In the listing below, locate the line containing "Screen dimensions: 289x181" and the line containing "Select Location and security menu item". Output both of them and every line between, exactly as written, and nothing more.

Records for processing –
★ ★ ★ ★ ★

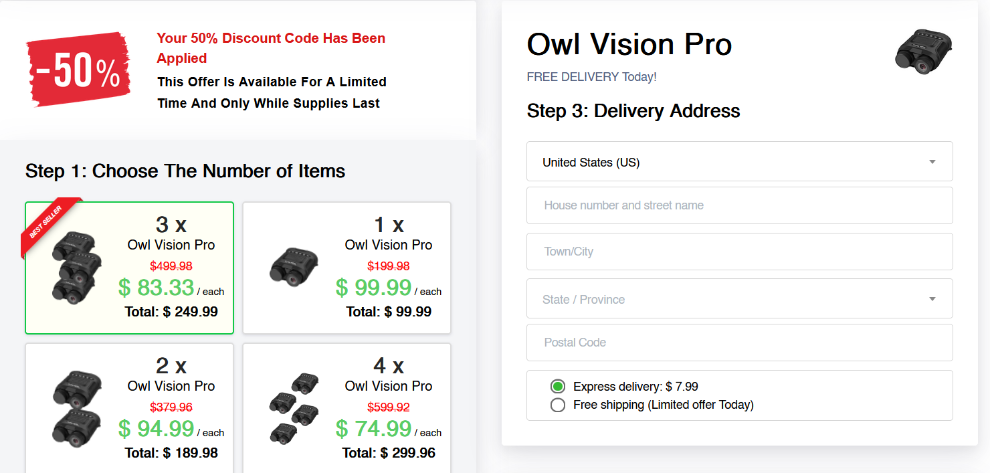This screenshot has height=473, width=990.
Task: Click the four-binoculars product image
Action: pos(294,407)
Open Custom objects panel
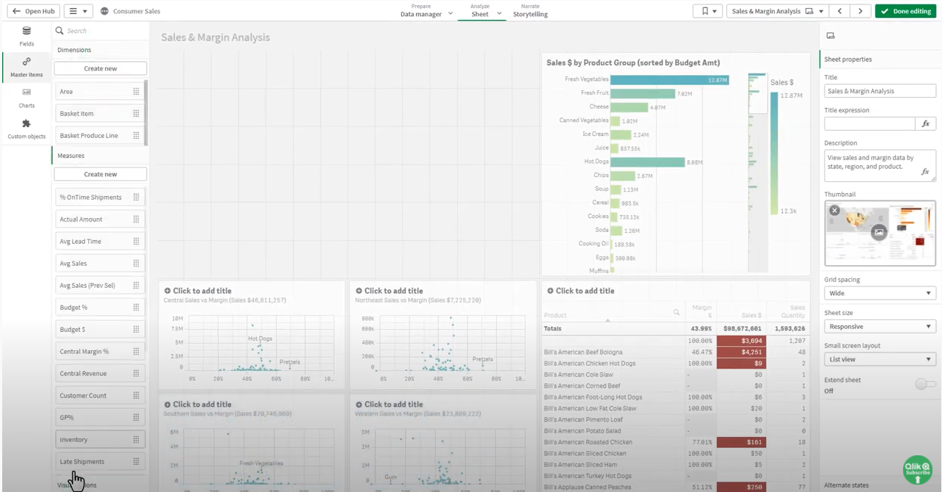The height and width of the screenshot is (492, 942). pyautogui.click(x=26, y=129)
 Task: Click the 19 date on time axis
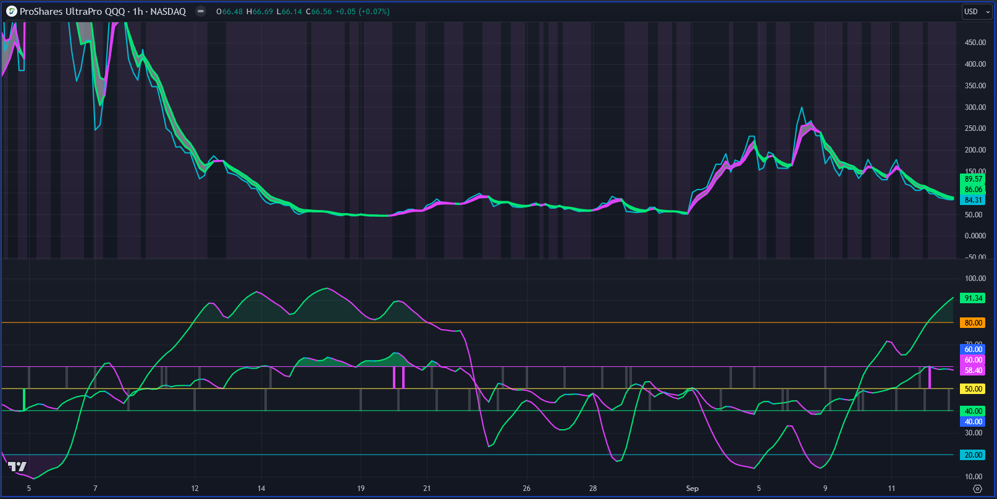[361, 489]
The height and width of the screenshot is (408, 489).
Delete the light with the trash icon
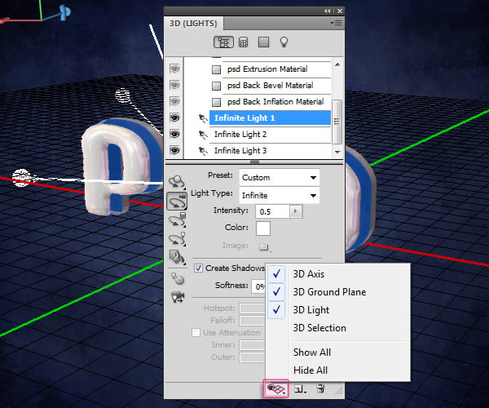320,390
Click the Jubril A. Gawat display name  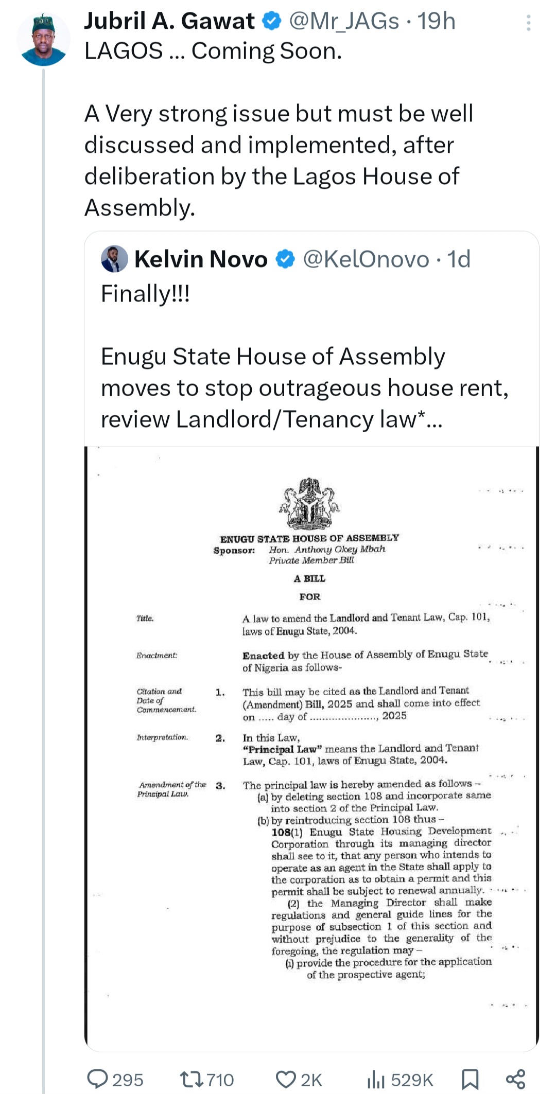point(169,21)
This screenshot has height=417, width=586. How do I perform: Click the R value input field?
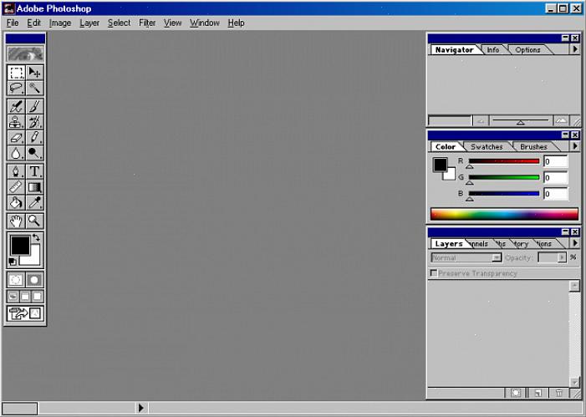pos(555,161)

★ ★ ★ ★ ★

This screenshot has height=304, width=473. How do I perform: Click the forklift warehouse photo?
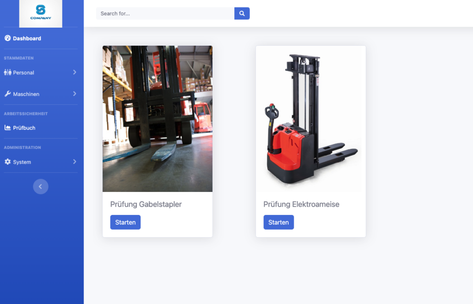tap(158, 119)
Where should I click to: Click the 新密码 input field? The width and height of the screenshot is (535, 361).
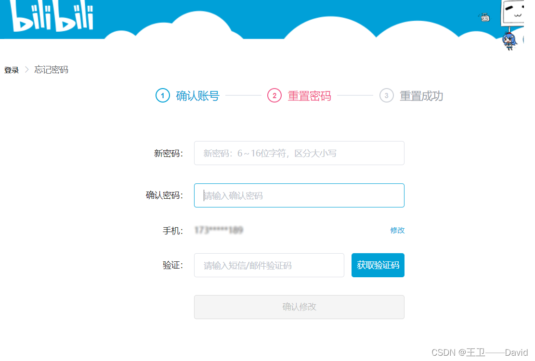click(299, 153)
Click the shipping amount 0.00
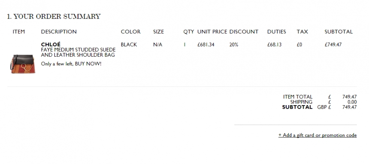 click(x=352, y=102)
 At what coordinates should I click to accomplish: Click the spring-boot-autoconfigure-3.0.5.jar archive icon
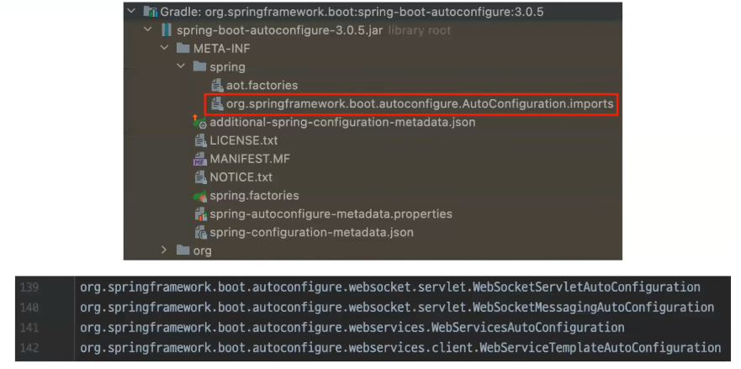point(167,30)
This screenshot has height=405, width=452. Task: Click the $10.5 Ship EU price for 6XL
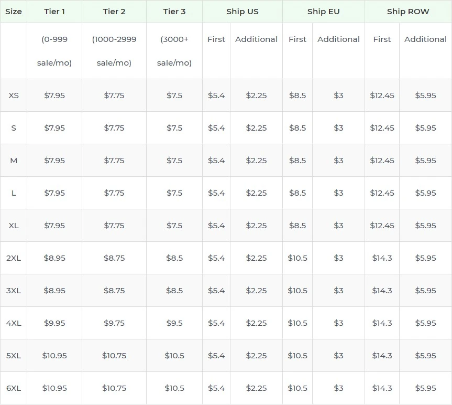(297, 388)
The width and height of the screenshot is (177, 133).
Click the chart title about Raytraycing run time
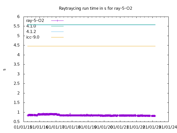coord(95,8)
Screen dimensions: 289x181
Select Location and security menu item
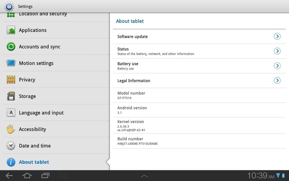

★ ★ ★ ★ ★

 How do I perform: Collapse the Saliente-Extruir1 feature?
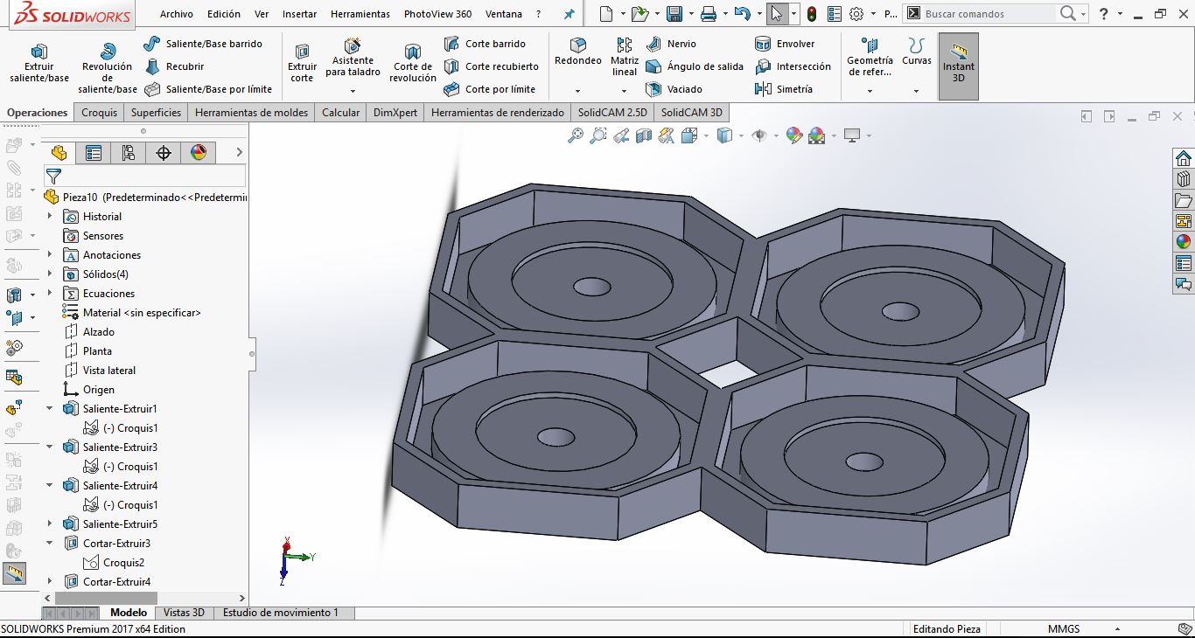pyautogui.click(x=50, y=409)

★ ★ ★ ★ ★

Answer space –
Screen dimensions: 289x181
Select Location and security menu item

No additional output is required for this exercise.